## [Work instructions]
Could you write out the records exactly as they are given?

......

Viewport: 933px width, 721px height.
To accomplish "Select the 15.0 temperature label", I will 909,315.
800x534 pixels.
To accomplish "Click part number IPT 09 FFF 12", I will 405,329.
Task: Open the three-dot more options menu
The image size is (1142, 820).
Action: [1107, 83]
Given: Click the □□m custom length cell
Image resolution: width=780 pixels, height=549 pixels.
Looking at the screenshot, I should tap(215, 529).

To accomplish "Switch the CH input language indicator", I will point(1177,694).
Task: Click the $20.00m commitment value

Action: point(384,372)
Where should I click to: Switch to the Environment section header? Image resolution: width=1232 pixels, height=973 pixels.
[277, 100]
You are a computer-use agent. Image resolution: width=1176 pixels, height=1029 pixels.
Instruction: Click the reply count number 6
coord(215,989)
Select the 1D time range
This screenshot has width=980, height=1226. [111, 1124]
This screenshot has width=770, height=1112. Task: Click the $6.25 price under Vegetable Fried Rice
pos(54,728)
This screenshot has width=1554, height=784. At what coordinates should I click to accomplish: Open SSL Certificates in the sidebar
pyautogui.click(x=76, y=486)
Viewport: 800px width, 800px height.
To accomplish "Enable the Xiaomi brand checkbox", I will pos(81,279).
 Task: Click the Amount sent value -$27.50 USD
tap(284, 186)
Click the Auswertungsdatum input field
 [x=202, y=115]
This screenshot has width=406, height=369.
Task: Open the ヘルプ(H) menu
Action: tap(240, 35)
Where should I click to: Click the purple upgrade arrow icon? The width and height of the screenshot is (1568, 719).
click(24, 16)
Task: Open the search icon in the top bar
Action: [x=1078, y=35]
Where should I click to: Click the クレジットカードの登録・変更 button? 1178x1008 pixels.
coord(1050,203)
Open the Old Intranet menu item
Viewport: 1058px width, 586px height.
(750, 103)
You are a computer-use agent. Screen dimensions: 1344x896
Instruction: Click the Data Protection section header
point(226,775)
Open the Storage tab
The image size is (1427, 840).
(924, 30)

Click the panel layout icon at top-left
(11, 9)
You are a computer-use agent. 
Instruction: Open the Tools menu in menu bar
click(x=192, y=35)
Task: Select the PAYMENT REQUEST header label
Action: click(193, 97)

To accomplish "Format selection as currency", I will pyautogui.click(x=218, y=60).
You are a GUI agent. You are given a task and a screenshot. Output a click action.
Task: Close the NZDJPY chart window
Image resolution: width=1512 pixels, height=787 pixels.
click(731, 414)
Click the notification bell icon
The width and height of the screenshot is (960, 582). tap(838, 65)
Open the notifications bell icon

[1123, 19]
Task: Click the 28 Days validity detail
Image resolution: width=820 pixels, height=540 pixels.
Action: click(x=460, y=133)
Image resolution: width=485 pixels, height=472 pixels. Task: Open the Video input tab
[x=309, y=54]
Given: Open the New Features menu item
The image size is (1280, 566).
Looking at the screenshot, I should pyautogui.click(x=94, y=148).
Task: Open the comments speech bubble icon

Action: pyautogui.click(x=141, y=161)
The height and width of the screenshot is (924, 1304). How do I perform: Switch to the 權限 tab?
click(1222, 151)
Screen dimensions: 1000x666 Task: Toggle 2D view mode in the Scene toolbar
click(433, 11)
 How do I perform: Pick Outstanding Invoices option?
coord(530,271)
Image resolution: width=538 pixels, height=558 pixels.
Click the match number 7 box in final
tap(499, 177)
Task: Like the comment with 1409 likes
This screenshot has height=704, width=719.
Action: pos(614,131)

......

## [Output]
Viewport: 933px width, 721px height.
To accomplish "Select the 15.0 temperature label", I will 909,315.
800x534 pixels.
To accomplish "Click part number IPT 09 FFF 12", I will 405,329.
Task: Open the three-dot more options menu
The image size is (1142, 820).
Action: [1107, 83]
Given: Click the □□m custom length cell
Image resolution: width=780 pixels, height=549 pixels.
Looking at the screenshot, I should tap(215, 529).

To accomplish "Switch the CH input language indicator", I will point(1177,694).
Task: Click the $20.00m commitment value

Action: point(384,372)
Where should I click to: Switch to the Environment section header? Image resolution: width=1232 pixels, height=973 pixels.
[277, 100]
You are a computer-use agent. Image resolution: width=1176 pixels, height=1029 pixels.
Instruction: Click the reply count number 6
coord(215,989)
Select the 1D time range
This screenshot has width=980, height=1226. [111, 1124]
This screenshot has width=770, height=1112. Task: Click the $6.25 price under Vegetable Fried Rice
pos(54,728)
This screenshot has width=1554, height=784. At what coordinates should I click to accomplish: Open SSL Certificates in the sidebar
pyautogui.click(x=76, y=486)
Viewport: 800px width, 800px height.
To accomplish "Enable the Xiaomi brand checkbox", I will pos(81,279).
 Task: Click the Amount sent value -$27.50 USD
tap(284, 186)
Click the Auswertungsdatum input field
 [x=202, y=115]
This screenshot has width=406, height=369.
Task: Open the ヘルプ(H) menu
Action: tap(240, 35)
Where should I click to: Click the purple upgrade arrow icon? The width and height of the screenshot is (1568, 719).
click(24, 16)
Task: Open the search icon in the top bar
Action: [x=1078, y=35]
Where should I click to: Click the クレジットカードの登録・変更 button? 1178x1008 pixels.
coord(1050,203)
Open the Old Intranet menu item
Viewport: 1058px width, 586px height.
(750, 103)
You are a computer-use agent. Screen dimensions: 1344x896
Instruction: Click the Data Protection section header
point(226,775)
Open the Storage tab
The image size is (1427, 840).
(924, 30)

Click the panel layout icon at top-left
(11, 9)
You are a computer-use agent. 
Instruction: Open the Tools menu in menu bar
click(x=192, y=35)
Task: Select the PAYMENT REQUEST header label
Action: click(193, 97)

To accomplish "Format selection as currency", I will pyautogui.click(x=218, y=60).
You are a GUI agent. You are given a task and a screenshot. Output a click action.
Task: Close the NZDJPY chart window
Image resolution: width=1512 pixels, height=787 pixels.
click(731, 414)
Click the notification bell icon
The width and height of the screenshot is (960, 582). tap(838, 65)
Open the notifications bell icon

[1123, 19]
Task: Click the 28 Days validity detail
Image resolution: width=820 pixels, height=540 pixels.
Action: click(x=460, y=133)
Image resolution: width=485 pixels, height=472 pixels. Task: Open the Video input tab
[x=309, y=54]
Given: Open the New Features menu item
The image size is (1280, 566).
Looking at the screenshot, I should pyautogui.click(x=94, y=148).
Task: Open the comments speech bubble icon

Action: pyautogui.click(x=141, y=161)
The height and width of the screenshot is (924, 1304). How do I perform: Switch to the 權限 tab?
click(1222, 151)
Screen dimensions: 1000x666 Task: Toggle 2D view mode in the Scene toolbar
click(433, 11)
 How do I perform: Pick Outstanding Invoices option?
coord(530,271)
Image resolution: width=538 pixels, height=558 pixels.
Click the match number 7 box in final
tap(499, 177)
Task: Like the comment with 1409 likes
This screenshot has height=704, width=719.
Action: pos(614,131)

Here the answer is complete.